We always want to ensure timely repairs, regardless of team members taking time off. Our biggest concern is always customer service. I have a staffing model that allows for flexibility and supports our team taking time off. If someone is taking vacation in the shop, I can fill in for that position as necessary. We also have a back-end estimator that can fill in when needed and any team members that are ahead of schedule pitch in. 

 

We use a PTO system. Each week, the staff earns a certain amount of paid time off. They can take that time off whenever they want. I have a guy on staff that’s an avid deer hunter and one that’s a fisherman. They’re both able to take time off to enjoy these hobbies, as is the rest of the staff. 

 

Being a small shop, the staff is very good at talking to each other about vacation time.
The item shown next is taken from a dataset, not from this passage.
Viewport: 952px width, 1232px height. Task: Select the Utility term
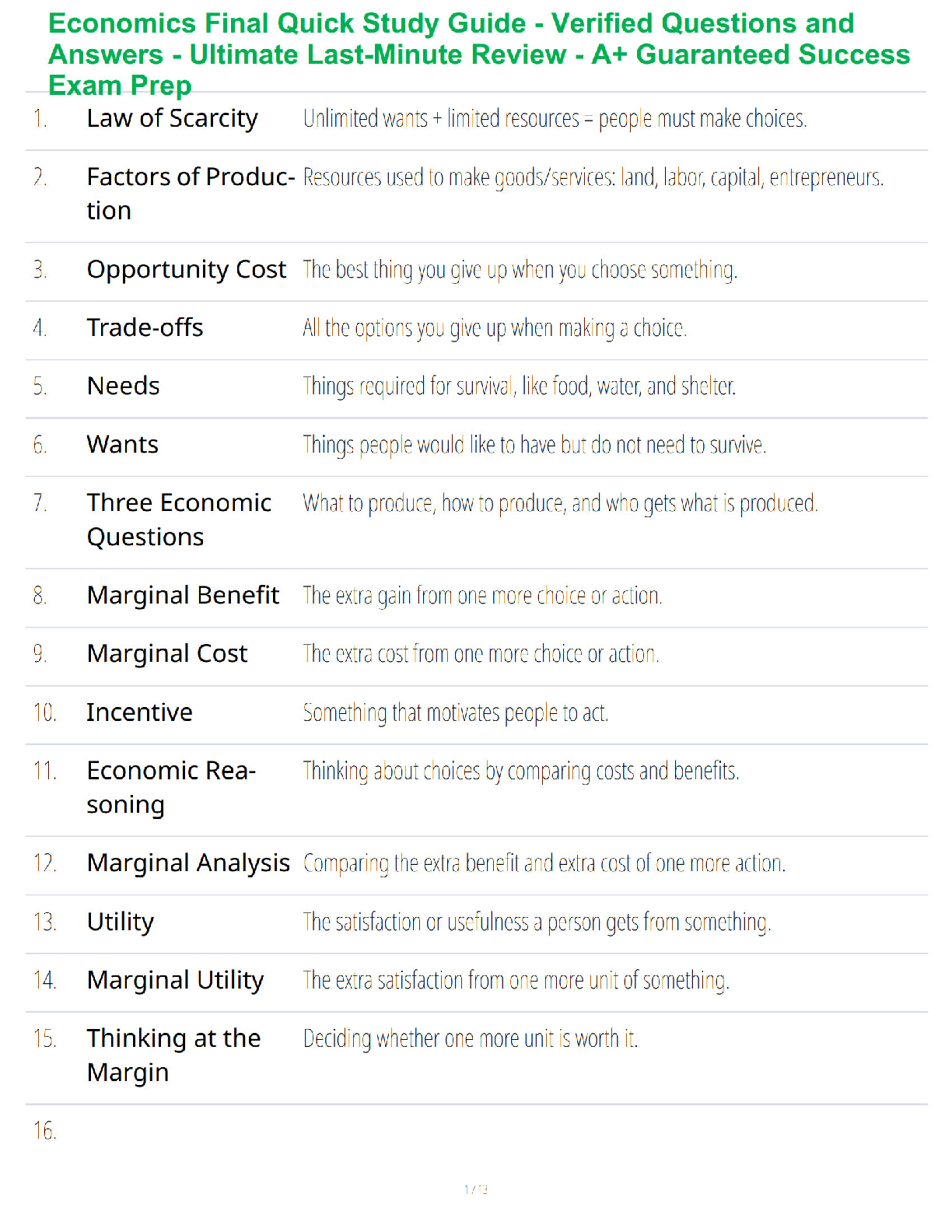tap(121, 922)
It is rare that we have more than one person ask for time off, but if that happens, I’ll fill in for one position and I’ll adjust the schedule to accommodate fewer production hours. If two people are off at the same time, we all pitch in to cover for vacation time. Each month, we set out monthly goals and factor vacation time into those goals. I project the month’s sales and profits and I take into consideration the vacations requested for that month and adjust the projection and scheduling as necessary. However, we usually do not run into this situation. With a team paid on production, it’s just as important to them to keep our sales up and cycle time down as it is to me. 

 

Knowing about vacation in advance is the key to ensuring the appropriate number of hours is scheduled for the time that the team member is on vacation. The No. 1 reason that vacations do not affect my cycle time is that I adjust accordingly. On average, my cycle time is four days for a five-day workweek. If someone is requesting one or two days off, I require two weeks notice. Anything longer than that and I need to know a month in advance. We have a vacation schedule in the front to which everyone has access.

 

For the Fourth of July, depending on where in the week it falls, we work the day before and the day after the holiday to ensure that we do not miss multiple days of production. For example, if the holiday falls on a Tuesday, we work on Monday and Wednesday to ensure holiday pay, unless it’s requested vacation time. In that situation, if multiple people request that Monday off to extend their weekend, I grant it to the person who put the time in first and so forth. 

 

Last year, I took 30 days off of work. I reinvest myself by attending lots of conferences to keep myself up to date on what’s happening in the industry. In order to be able to do this, I added the production manager role two years ago. This additional team member allows me to oversee the day-to-day operations. In addition, I have implemented processes to ensure consistency in how vehicles flow through our shop. It’s all about consistency and training staff to follow the SOPs so that things will run smoothly even when I’m not able to be there. 

 

You need to talk about vacation time with your staff. Ensure that you want them to know about vacation time, but that they need to give you advanced notice so that you can adjust the schedule as necessary. Strong teamwork is key to the success of being able to grant vacation time while still keeping cycle time within your expectations.